§ Problem details
Copy the data as given. No line may be skipped.

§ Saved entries
————————
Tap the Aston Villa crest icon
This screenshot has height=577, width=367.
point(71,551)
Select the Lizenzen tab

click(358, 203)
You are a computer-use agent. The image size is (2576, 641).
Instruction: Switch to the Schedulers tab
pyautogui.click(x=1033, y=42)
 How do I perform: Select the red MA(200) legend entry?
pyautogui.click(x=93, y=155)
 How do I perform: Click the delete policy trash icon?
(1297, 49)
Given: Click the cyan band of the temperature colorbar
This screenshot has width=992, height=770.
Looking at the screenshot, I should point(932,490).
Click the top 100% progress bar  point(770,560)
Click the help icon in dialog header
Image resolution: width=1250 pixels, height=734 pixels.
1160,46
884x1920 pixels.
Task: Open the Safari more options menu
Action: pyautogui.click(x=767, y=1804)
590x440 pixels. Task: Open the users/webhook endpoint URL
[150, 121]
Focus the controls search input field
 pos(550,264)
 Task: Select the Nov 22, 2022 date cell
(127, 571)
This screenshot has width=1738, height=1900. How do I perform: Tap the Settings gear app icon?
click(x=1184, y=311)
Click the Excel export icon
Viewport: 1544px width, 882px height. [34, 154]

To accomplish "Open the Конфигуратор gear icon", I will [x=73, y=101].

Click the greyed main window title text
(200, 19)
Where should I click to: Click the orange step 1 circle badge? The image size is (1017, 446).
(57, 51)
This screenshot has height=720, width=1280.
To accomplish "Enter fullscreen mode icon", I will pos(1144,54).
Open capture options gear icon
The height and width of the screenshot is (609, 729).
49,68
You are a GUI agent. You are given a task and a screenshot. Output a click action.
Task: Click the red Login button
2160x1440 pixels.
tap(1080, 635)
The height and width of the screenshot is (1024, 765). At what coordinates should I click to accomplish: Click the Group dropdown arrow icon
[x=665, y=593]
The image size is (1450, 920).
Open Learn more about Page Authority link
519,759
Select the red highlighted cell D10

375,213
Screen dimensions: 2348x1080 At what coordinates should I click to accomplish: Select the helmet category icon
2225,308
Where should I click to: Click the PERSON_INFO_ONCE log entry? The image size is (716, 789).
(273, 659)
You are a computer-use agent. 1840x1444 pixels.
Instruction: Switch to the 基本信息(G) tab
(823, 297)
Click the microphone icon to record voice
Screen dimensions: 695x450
————————
§ Result of the exercise
Tap the Aston Villa crest icon
This screenshot has height=577, width=367.
point(71,551)
Select the Lizenzen tab

click(358, 203)
You are a computer-use agent. The image size is (2576, 641).
Instruction: Switch to the Schedulers tab
pyautogui.click(x=1033, y=42)
 How do I perform: Select the red MA(200) legend entry?
pyautogui.click(x=93, y=155)
 How do I perform: Click the delete policy trash icon?
(1297, 49)
Given: Click the cyan band of the temperature colorbar
This screenshot has width=992, height=770.
Looking at the screenshot, I should point(932,490).
Click the top 100% progress bar  point(770,560)
Click the help icon in dialog header
Image resolution: width=1250 pixels, height=734 pixels.
1160,46
884x1920 pixels.
Task: Open the Safari more options menu
Action: pyautogui.click(x=767, y=1804)
590x440 pixels. Task: Open the users/webhook endpoint URL
[150, 121]
Focus the controls search input field
 pos(550,264)
 Task: Select the Nov 22, 2022 date cell
(127, 571)
This screenshot has width=1738, height=1900. How do I perform: Tap the Settings gear app icon?
click(x=1184, y=311)
Click the Excel export icon
Viewport: 1544px width, 882px height. [34, 154]

To accomplish "Open the Конфигуратор gear icon", I will [x=73, y=101].

Click the greyed main window title text
(200, 19)
Where should I click to: Click the orange step 1 circle badge? The image size is (1017, 446).
(57, 51)
This screenshot has height=720, width=1280.
To accomplish "Enter fullscreen mode icon", I will pos(1144,54).
Open capture options gear icon
The height and width of the screenshot is (609, 729).
49,68
You are a GUI agent. You are given a task and a screenshot. Output a click action.
Task: Click the red Login button
2160x1440 pixels.
tap(1080, 635)
The height and width of the screenshot is (1024, 765). At what coordinates should I click to accomplish: Click the Group dropdown arrow icon
[x=665, y=593]
The image size is (1450, 920).
Open Learn more about Page Authority link
519,759
Select the red highlighted cell D10

375,213
Screen dimensions: 2348x1080 At what coordinates should I click to accomplish: Select the helmet category icon
2225,308
Where should I click to: Click the PERSON_INFO_ONCE log entry? The image size is (716, 789).
(273, 659)
You are a computer-use agent. 1840x1444 pixels.
Instruction: Switch to the 基本信息(G) tab
(823, 297)
Click the microphone icon to record voice
Screen dimensions: 695x450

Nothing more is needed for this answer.